Il tempo si è ormai svincolato dalla semplice simmetria con la vita, le serie hanno abbandonato gli ormeggi realistici per avventurarsi altrove, sfruttando l’agilità della libertà dalla cronologia per fare del tempo stesso un importante ingrediente narrativo, l’architrave, spesso, di un dispositivo modellabile a piacere. Se il flusso dei tempi paralleli tra le serie serializzate e la vita offrono una rassicurante simbiosi tra la finzione e la realtà e la possibilità di reciproco amalgama, il tempo rivoluzionato dei serial evoluti si apre alla sperimentazione e al paradosso, all’infrazione della semplice linearità per arrivare alla congettura, all’esplorazione delle infinite variabili della narrazione.

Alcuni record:
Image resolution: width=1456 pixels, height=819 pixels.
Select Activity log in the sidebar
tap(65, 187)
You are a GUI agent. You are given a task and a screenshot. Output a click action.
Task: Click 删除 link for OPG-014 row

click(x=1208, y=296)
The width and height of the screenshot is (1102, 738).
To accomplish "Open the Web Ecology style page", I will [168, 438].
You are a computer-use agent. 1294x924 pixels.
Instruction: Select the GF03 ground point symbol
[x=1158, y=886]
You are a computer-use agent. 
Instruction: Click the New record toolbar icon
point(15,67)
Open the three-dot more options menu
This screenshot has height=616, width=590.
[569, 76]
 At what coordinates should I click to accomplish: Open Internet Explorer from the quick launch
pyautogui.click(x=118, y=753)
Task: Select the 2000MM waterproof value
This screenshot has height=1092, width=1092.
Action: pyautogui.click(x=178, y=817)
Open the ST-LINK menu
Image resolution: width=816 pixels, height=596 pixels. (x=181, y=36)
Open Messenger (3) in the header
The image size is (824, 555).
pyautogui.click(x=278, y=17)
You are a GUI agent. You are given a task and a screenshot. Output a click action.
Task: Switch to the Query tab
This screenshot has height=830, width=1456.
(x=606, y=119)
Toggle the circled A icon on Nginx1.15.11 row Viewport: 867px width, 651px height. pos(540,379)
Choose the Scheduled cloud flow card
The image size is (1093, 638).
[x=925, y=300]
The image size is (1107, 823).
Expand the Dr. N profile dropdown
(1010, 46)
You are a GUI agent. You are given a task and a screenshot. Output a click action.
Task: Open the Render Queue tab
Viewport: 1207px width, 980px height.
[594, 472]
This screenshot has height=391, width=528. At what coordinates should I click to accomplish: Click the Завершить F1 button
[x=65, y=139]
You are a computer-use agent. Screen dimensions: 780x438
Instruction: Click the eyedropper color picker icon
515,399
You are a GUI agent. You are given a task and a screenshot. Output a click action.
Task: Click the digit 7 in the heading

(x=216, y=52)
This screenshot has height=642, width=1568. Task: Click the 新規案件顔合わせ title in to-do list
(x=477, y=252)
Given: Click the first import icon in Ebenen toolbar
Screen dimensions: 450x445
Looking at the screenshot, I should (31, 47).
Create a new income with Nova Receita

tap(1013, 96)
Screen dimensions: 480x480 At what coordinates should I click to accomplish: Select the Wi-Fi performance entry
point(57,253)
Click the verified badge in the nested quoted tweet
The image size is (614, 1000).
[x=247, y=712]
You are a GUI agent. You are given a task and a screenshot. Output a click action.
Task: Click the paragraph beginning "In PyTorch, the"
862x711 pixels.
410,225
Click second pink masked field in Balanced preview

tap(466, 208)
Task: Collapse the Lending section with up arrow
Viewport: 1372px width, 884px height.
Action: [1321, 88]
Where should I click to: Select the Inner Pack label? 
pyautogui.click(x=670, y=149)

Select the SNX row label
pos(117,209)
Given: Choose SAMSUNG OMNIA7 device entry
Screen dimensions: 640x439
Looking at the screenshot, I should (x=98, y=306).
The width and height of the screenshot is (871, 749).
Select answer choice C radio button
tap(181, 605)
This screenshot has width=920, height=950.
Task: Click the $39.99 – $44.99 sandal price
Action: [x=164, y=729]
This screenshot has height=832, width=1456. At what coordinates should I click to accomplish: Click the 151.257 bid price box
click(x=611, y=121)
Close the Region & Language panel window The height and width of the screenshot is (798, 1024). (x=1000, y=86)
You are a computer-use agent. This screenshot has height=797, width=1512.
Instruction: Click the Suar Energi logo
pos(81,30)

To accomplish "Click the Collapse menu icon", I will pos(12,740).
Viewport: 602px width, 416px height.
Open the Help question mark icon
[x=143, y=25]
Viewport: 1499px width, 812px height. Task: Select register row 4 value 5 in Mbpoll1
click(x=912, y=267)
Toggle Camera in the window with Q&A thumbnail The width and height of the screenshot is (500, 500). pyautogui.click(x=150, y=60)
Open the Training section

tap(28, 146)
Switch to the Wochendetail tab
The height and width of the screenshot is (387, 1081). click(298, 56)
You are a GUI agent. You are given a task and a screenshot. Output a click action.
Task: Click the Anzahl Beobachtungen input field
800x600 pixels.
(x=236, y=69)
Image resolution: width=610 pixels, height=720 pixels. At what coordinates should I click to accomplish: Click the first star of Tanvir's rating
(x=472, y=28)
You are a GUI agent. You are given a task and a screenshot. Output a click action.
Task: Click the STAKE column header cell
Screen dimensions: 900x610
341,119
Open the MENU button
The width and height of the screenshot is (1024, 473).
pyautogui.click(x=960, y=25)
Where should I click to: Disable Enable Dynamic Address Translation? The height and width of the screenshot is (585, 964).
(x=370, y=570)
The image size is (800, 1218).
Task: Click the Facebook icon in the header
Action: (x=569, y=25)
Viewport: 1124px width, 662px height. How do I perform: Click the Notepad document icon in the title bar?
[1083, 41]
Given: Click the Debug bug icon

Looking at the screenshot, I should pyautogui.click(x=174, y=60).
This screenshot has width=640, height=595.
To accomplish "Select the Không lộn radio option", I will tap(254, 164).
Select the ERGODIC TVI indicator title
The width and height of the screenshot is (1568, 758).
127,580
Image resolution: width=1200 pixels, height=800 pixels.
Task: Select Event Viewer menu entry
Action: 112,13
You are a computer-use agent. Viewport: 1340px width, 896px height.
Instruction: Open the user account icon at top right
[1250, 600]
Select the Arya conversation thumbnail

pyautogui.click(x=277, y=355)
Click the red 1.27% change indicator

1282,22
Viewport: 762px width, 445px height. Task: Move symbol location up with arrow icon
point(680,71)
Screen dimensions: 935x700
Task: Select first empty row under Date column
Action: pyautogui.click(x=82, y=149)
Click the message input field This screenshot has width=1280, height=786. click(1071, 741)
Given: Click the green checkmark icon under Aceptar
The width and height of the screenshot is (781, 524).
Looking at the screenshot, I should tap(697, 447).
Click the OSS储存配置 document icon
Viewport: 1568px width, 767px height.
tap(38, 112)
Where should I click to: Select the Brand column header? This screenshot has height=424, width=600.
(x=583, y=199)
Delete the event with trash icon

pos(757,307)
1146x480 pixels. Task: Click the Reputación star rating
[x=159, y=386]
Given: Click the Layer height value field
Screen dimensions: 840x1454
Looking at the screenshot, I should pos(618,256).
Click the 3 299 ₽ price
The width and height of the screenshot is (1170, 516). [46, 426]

* [Attività richieste]
**1.** Secondo il brano sul tempo nelle serie, quali ormeggi hanno abbandonato le serie?
**2.** Riprendi il brano sul tempo nelle serie dal punto in cui si interrompe.

* [Soluzioni]
**1.** Gli ormeggi realistici.

**2.**
Non sono più la verosimiglianza della vicenda o il simulacro della vita a prevalere bensì le possibilità del racconto: è l’intreccio che si impone sull’effetto di realtà della fabula. Il tempo si è liberato dalle costrizioni e i riferimenti al quotidiano sono solo convenzioni che diventa infine facile infrangere. La conseguente diminuzione in realismo viene compensata da un arricchimento in possibilità combinatorie e in potenzialità espressive, dal fiorire di risorse romanzesche di un inestinguibile flusso narrativo diversificato e cangiante.

Il complesso di inferiorità.
C’è stato un tempo in cui la serialità televisiva americana era considerata la sorella minore e negletta del cinema, la vergognosa espressione di un racconto limitato, condannato alla semplice ripetizione senza stimoli né interessi, senza intenti né mezzi . Imparentate alla cinematografia per la comune appartenenza alla comunicazione audiovisiva, le serie potevano solo permettersi di riprendere, semplificate, alcune trame di film famosi per declinarle, condensate, in forma episodica e ribadirle settimanalmente a reiterare e dilatare un successo pregresso, sulla cui rendita sopravvivevano e di cui si nutrivano come semplici parassiti .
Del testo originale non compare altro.